Ruhsal bilgilere göre insanın yeryüzünde bulunuş amacı tekâmül etmektir. Bu amaçla bir arınma plânı yaparak öte âlemden dünyaya doğan ruh, bedene bağlandıktan sonra “dünyada bulunuş amacını” tamamen unutur.
Çünkü öte alemde serbest olan ruhsal şuuru, madde ortamına gelince kapanmıştır. Yaptığı plânla ilgili hiçbir şey hatırlamaz.
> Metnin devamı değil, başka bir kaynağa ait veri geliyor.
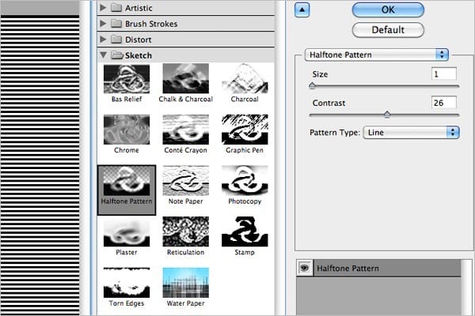
Task: Open the Halftone Pattern filter dropdown
Action: 377,55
Bunun sonucu, maddenin cazibesine kapılarak kendi egosu doğrultusunda yaşamaya başlar.
Birçok insan gibi, madde, onun için de vazgeçilmez bir olaydır. Hayatında her şeyi madde ile ölçüp tartmaya başlar. Kendi düzenini kurmak için diğer insanlara karşı adaletsiz ve hoşgörüsüz davranır. Anlayış, onda çok uzak bir kavramdır.
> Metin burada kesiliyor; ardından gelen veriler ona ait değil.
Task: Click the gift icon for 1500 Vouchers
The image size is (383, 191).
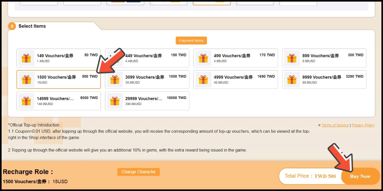Action: (26, 80)
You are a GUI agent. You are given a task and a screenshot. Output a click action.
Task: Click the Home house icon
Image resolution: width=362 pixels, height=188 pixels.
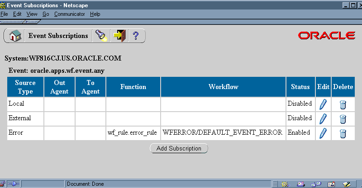(x=15, y=36)
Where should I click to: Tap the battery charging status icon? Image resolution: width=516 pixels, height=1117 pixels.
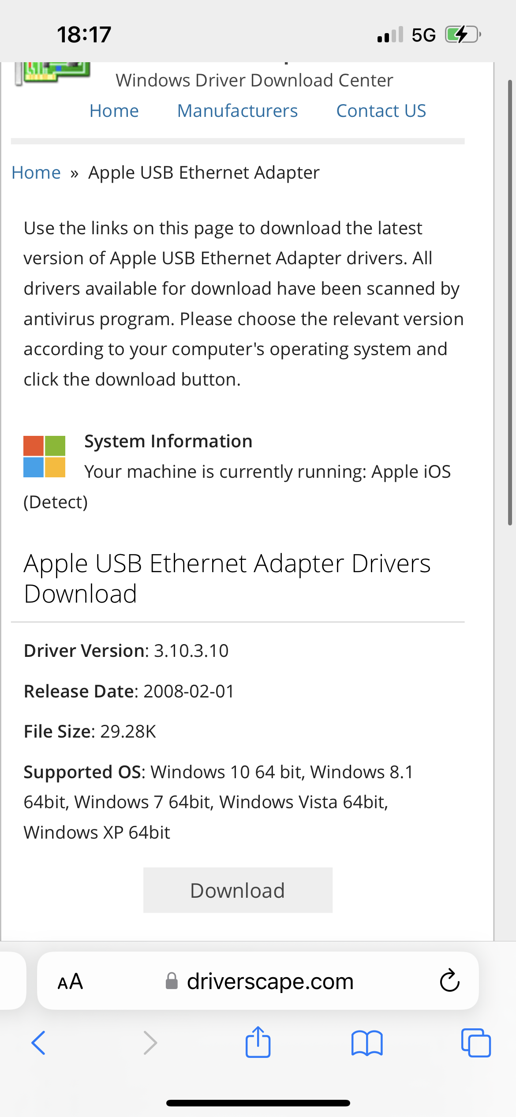[x=462, y=34]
Her şeyde önce kendi çıkarını düşünür. Kısacası kendi bencil istek ve arzularının tatmini için ne gerekiyorsa yapar. İlâhi yasa gereği böyle bir insanın karşısına, arasıra kendini görebilecek imkanlar çıkartılsa bile, maddenin cazibesi yüzünden onları görmezlikten gelir.
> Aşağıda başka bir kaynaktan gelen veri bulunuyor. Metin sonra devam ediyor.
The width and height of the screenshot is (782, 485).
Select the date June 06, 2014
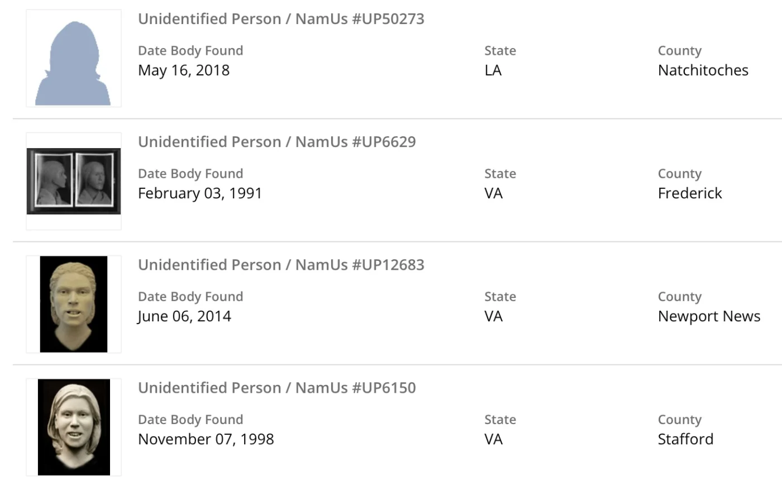tap(184, 316)
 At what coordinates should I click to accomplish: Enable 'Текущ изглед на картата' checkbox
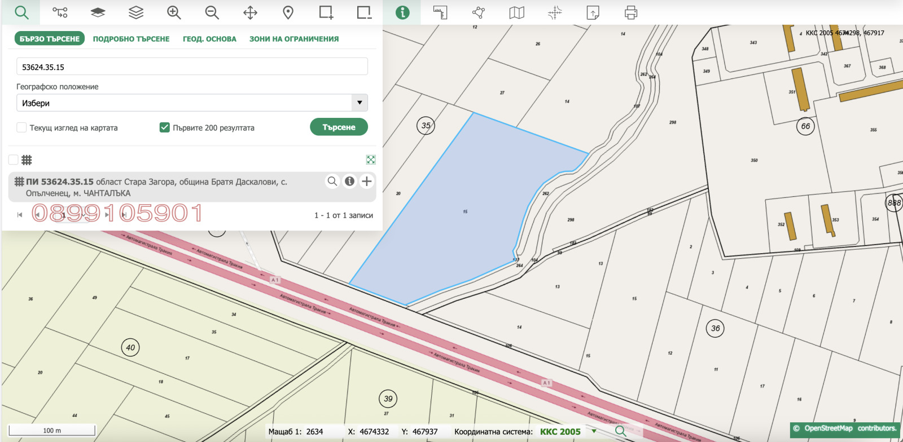click(x=21, y=127)
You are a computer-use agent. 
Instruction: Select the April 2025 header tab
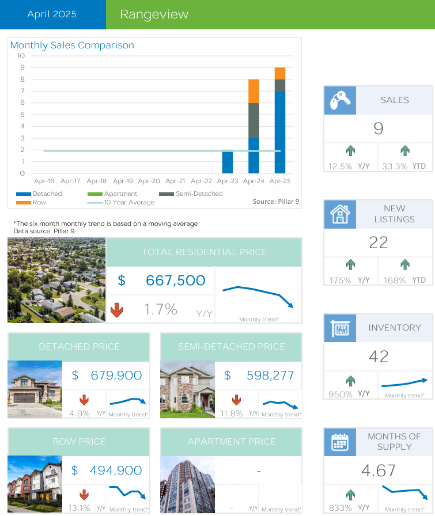tap(52, 14)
Bu uykuda yaşama durumu, insanın kendi ürettiği düşüncelerin ve yaptığı eylemlerin sonuçlarını kendi karşısında görünceye kadar devam eder. Çünkü farkında olmadığı bir başka yasa olan sebep-sonuç yasası çalışmaktadır. Dolayısıyla hayatta ne ektiyse, onu biçmeye başlamıştır ve bu durum onu giderek rahatsız etmektedir.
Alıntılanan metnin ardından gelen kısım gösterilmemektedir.